O’Keefe both operates within the conventions of romance and undermines those conventions. The chemistry between Maddy and Billy is so powerful that not even betrayal and a separation of well over a decade can diminish it. Sex scenes provide not merely the almost mandatory sizzle of current romance fiction but also a means of revealing the emotional vulnerabilities of the protagonists. And Maddy and Billy’s story gives lie to one of the great myths of romance. Love does not conquer all, at least not until it is accompanied by self-knowledge, self-acceptance and forgiveness. If I were creating a sound track for this novel, I’d include Roy Orbison’s version of Boudleaux Bryant’s “Love Hurts” as a recurring theme: “Love hurts and scars. / Love wounds and mars / anyone not tough or strong enough / to take a lot of pain.”

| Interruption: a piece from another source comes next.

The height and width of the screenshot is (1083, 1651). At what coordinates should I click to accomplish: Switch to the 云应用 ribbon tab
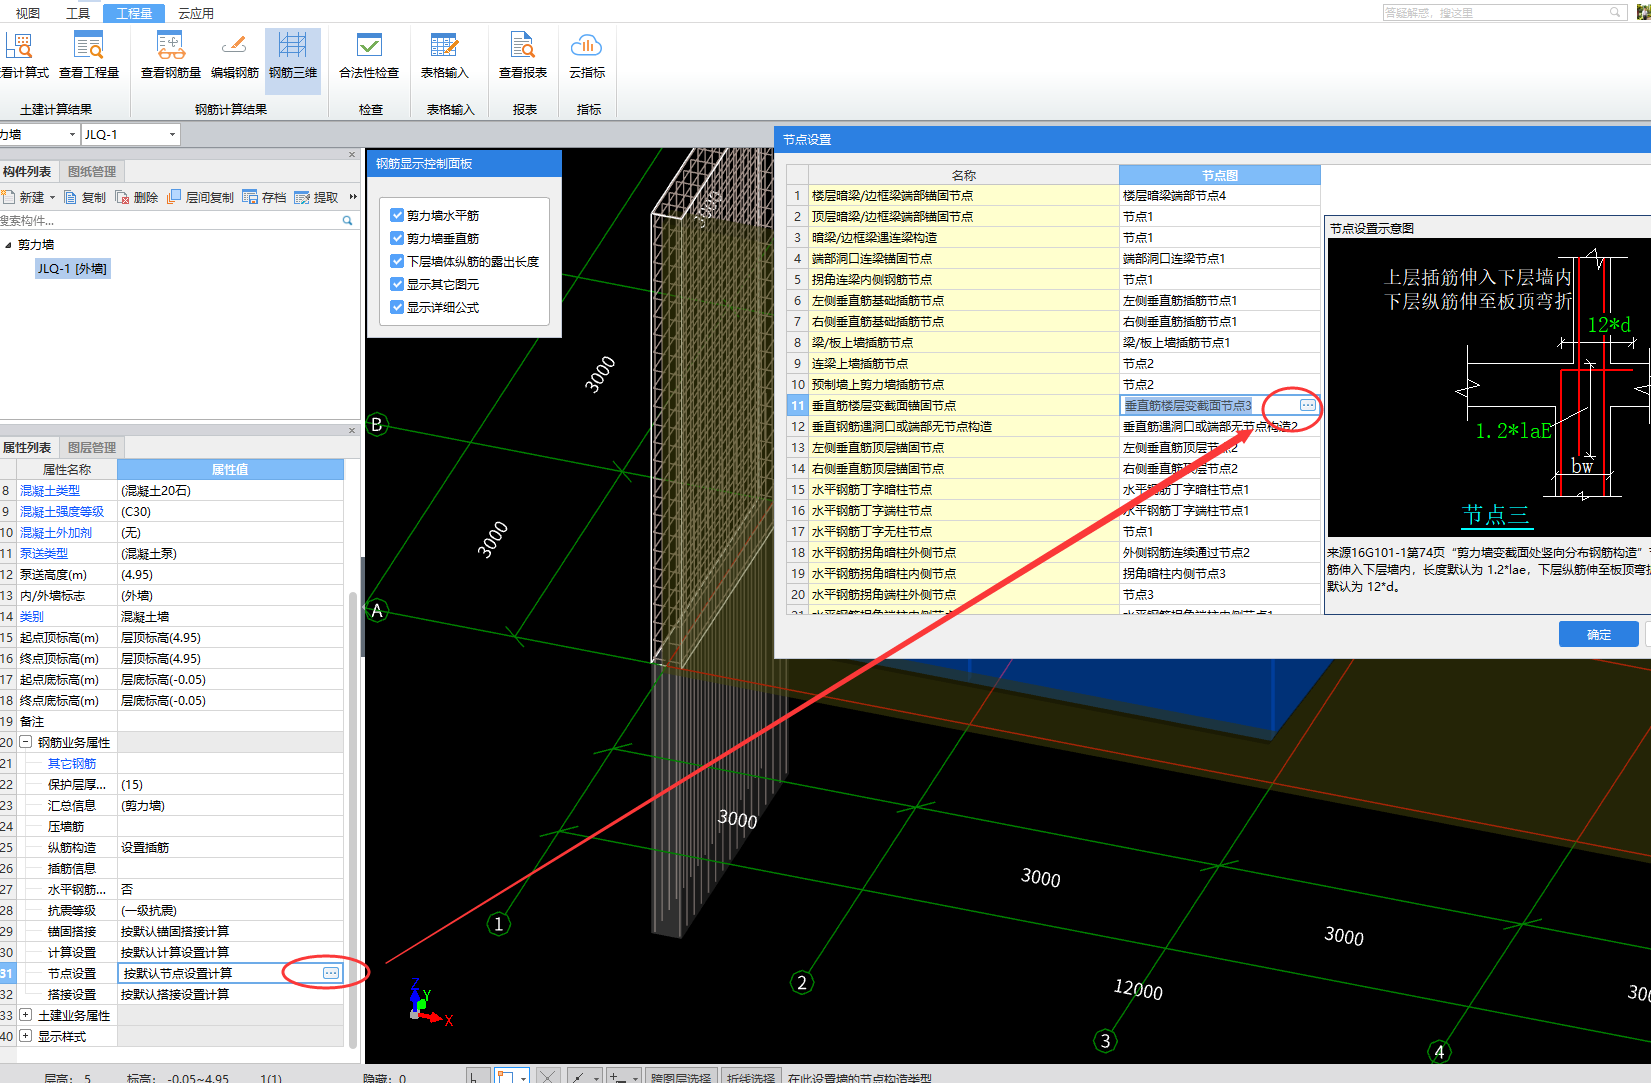(x=195, y=13)
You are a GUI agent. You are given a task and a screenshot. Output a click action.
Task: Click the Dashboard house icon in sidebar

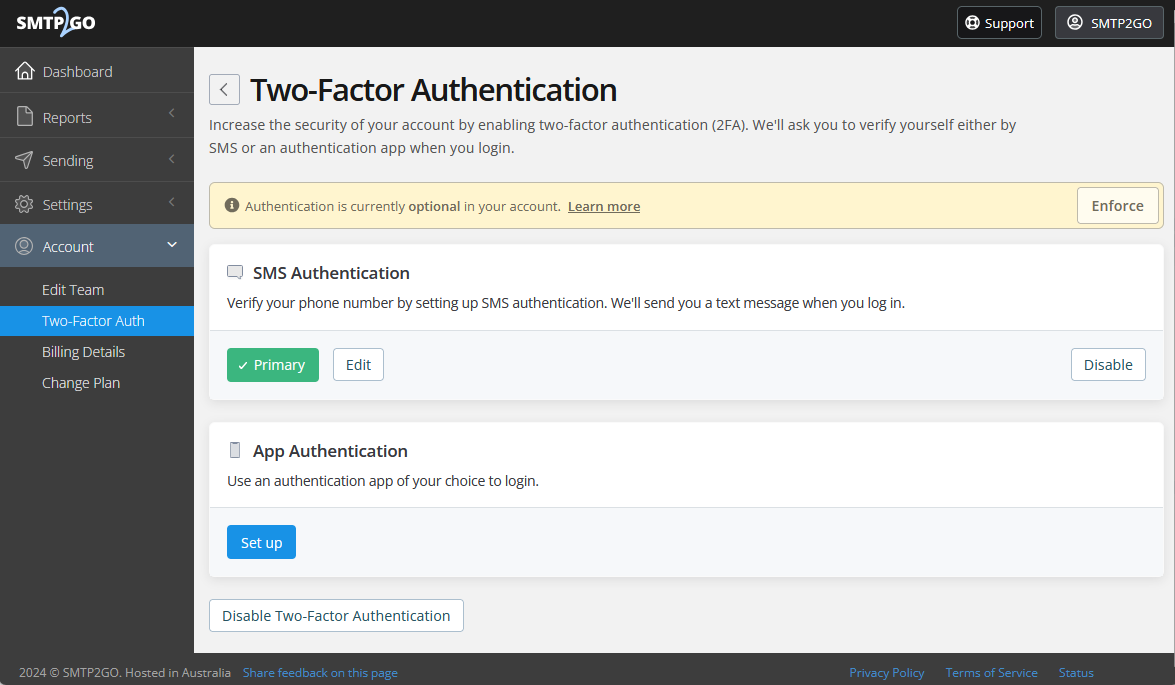click(25, 71)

Secondary characters add dimension and complications to the central story. Readers who share my series addiction will enjoy seeing Luc and Tara Jean from the first book, but their appearance is purposeful rather than pandering to readers. They serve to give context to Billy’s character. In the same way, Ruth, an intriguing character in her own right, reveals Maddy’s isolation and loneliness. The children, Becky and Charlie, heartbreakingly real, play a vital role.
When I reviewed Can’t Buy Me Love, the first Crooked Creek book, I referred to a quotation I found thematic: “We’re more than our mistakes. . . . More than our pasts. We can be more than the things we let define us.” Although the words do not appear in Crazy Thing Called Love, the truth they embody resounds throughout this book, and indeed, throughout the entire series.
Recently I’ve heard some complaints about the lack of tough, flawed, credibly 21st-century characters in contemporary romance. It’s clear those readers haven’t discovered the books of Molly O’Keefe. Her Crooked Creek books are among the most courageous and complex romances I’ve ever read. I highly recommend this book. It ensured that I started my Best of 2013 list early.
Addendum: I have it straight from Ms. O’Keefe that while Crazy Thing Called Love officially ends the series, there’s a possibility that Ruth will get her HEA—perhaps in a novella. I’m keeping my fingers crossed.